UK's national adviser says Russia spied on Skripals

Russian ambassador in London accuses UK of violating Vienna Convention

By Ahmet Gurhan Kartal

LONDON (AA) – Russia had spied on ex-Russian spy Sergei Skripal and his daughter for at least five years before the poison attack that put them both in critical condition, the U.K.’s national security advisor said Friday.

Mark Sedwill also said in a letter to NATO Secretary General Jens Stoltenberg that Russia had previously tested whether door handles could be used to deliver nerve agents.

Sedwill’s letter to the NATO chief detailed the grounds on which British authorities hold Russia responsible of a suspected nerve agent attack targeting Skripal and his daughter Yulia in Salisbury six weeks ago.

Sedwill said “only Russia has the technical means, operational means and the motive” to carry out such an attack.
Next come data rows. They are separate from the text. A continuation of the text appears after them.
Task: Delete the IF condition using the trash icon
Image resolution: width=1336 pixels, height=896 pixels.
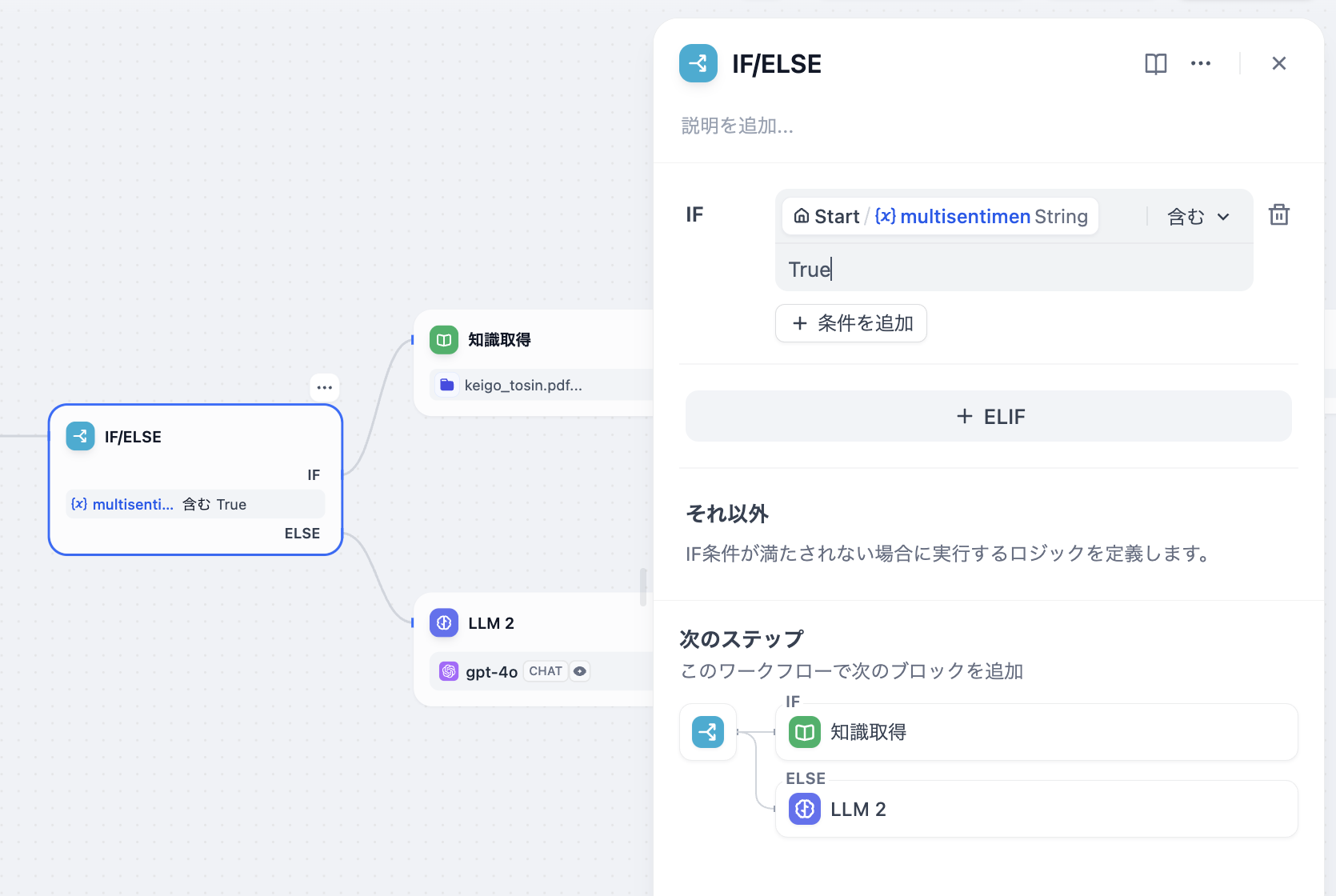Action: pos(1278,214)
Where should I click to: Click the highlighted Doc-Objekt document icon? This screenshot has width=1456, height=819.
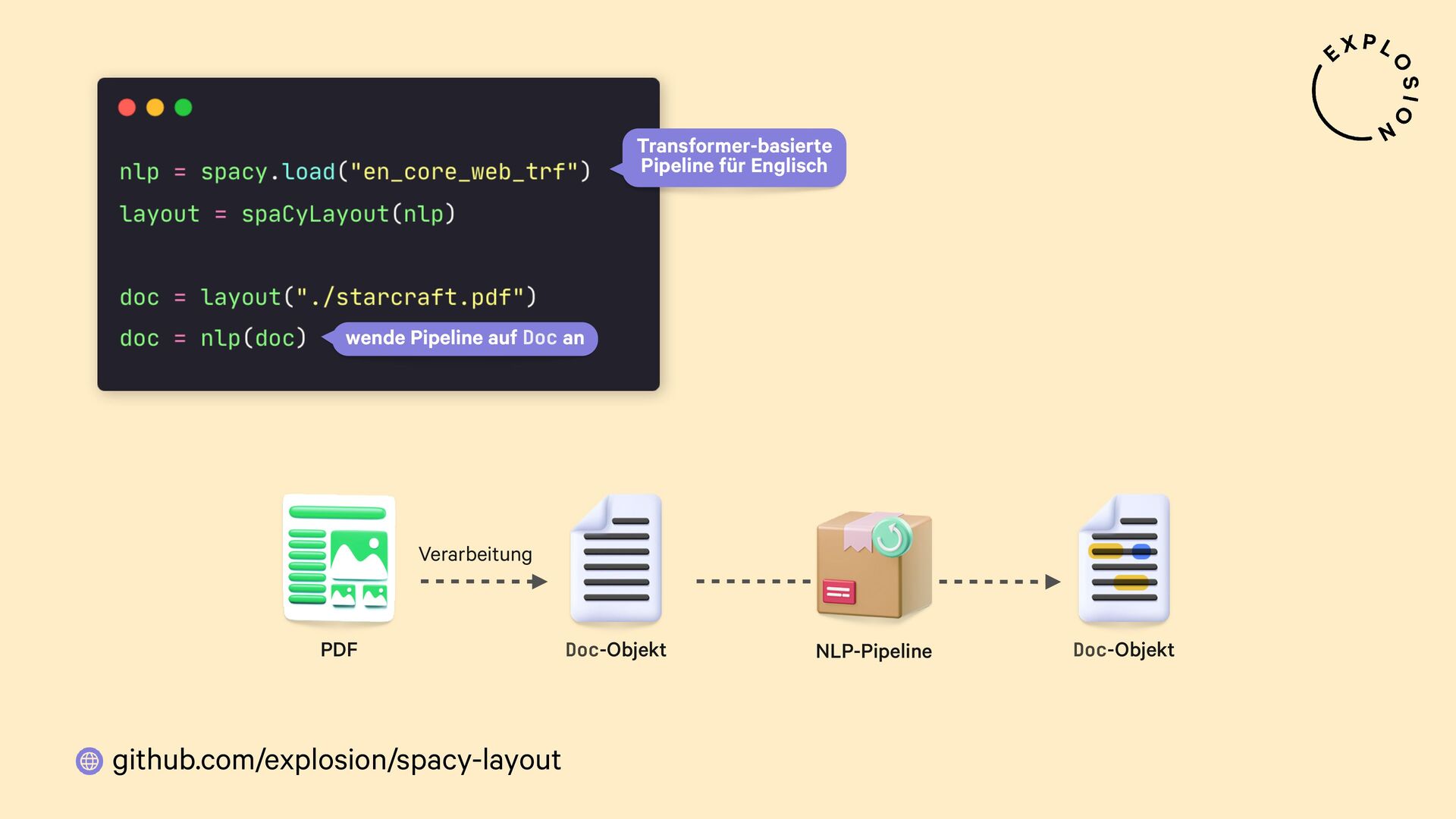(x=1124, y=559)
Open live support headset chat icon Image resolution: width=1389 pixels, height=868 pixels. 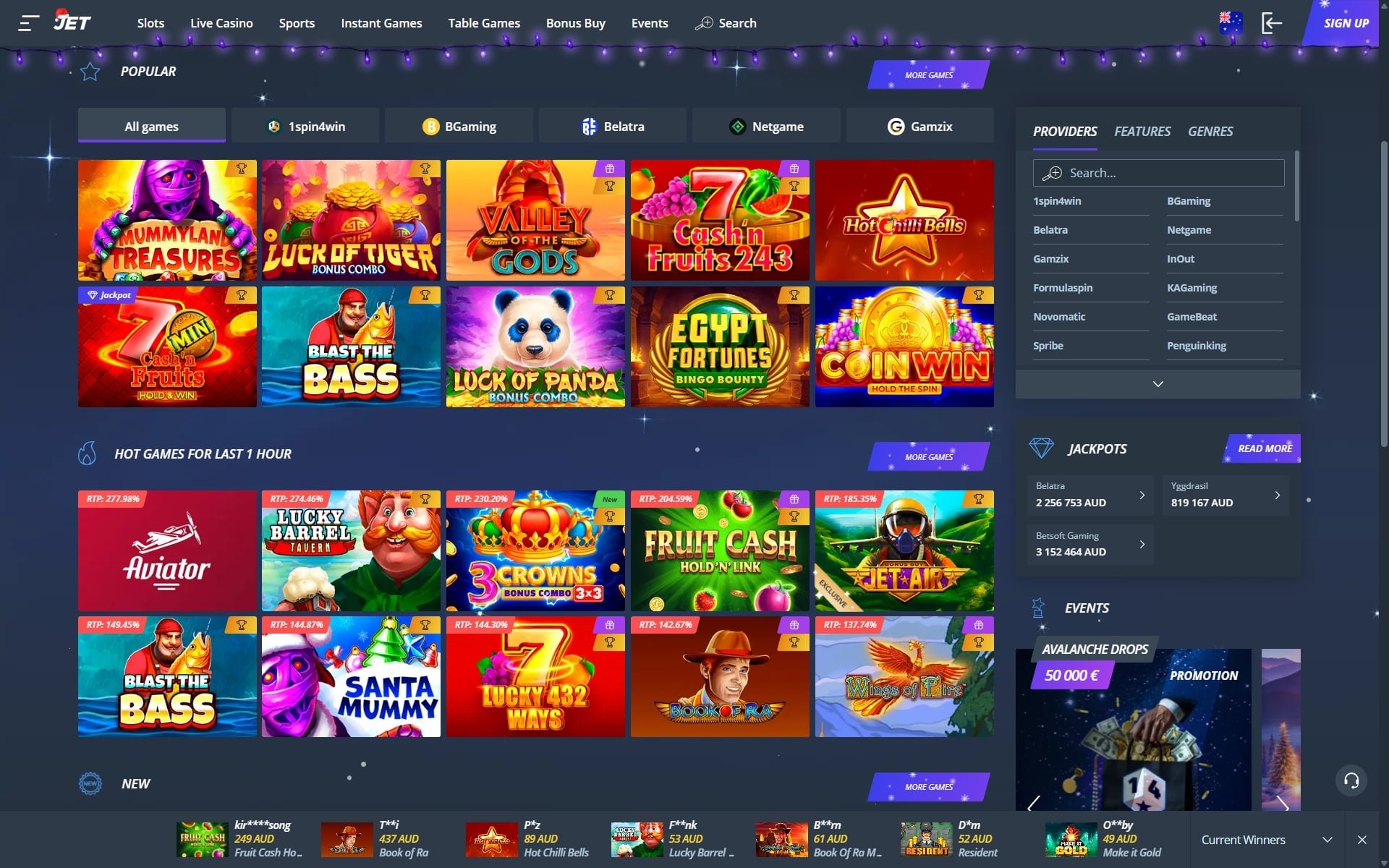(1351, 780)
He said, based on British intelligence, that Russia had developed a next generation nerve-agent group called Novichok and stockpiled small amounts of the agent within the last decade.

Scientists from the Organization for the Prohibition of Chemical Weapons (OPWC) confirmed Thursday that Novichok was used in Salisbury, England in the attack on Skripal.

The international chemical weapons watchdog has said an analysis of samples gathered from Sergei Skripal, Yulia Skripal, and detective sergeant Nick Bailey -- who was affected during the emergency response -- confirmed the U.K.’s assessment of the incident.

The chemical weapon used in Salisbury was of “high purity”, the watchdog said.

Skripal, 66, and his daughter, 33, were admitted to a hospital after being found unconscious on a public bench on March 4.

“Mr. Skripal and his daughter were poisoned with a military-grade nerve agent of a type developed by Russia,” specifically from the Novichok group, British Prime Minister Theresa May said after the incident, based on an assessment by British experts.

Referring to the 2006 death of former KGB agent Alexander Litvinenko, Sedwill said Russia had the operational means to carry out such an attack against Skripal.

Litvinenko died after drinking radioactive tea in a London hotel, according to investigations by British authorities.

Former KGB bodyguards identified as suspects in the murder denied any involvement.

“Russia has a proven record of conducting state-sponsored assassination,” Sedwill said.

“There is no plausible alternative explanation,” he added.

- Russian ambassador

Also on Friday, Russia’s London Ambassador Alexander Yakovenko held a press conference to further question Britain’s conclusions about the incident.

Yakovenko also said a refusal to their demands to provide consular assistance to Yulia Skripal – a Russian citizen – was a breach of the Vienna Convention.

“We are not allowed to see our citizens, talk to doctors, have no idea about the treatment the Russian nationals receive,” he said.

“We cannot be sure that Yulia’s refusal to see us is genuine. We have every reason to see such actions as the abduction of two Russian nationals,” he added.

Yulia Skripal earlier this week was discharged after more than a month of hospital treatment following the attack.

Salisbury District Hospital said Sergei Skripal was still in the hospital but showing progress.

Sergei Skripal was granted refuge in the U.K. following a 2010 spy exchange between the U.S. and Russia. Before the exchange, he had been serving a 13-year prison term for leaking information to the British intelligence.

NATO and the EU have supported the U.K. and condemned the attack.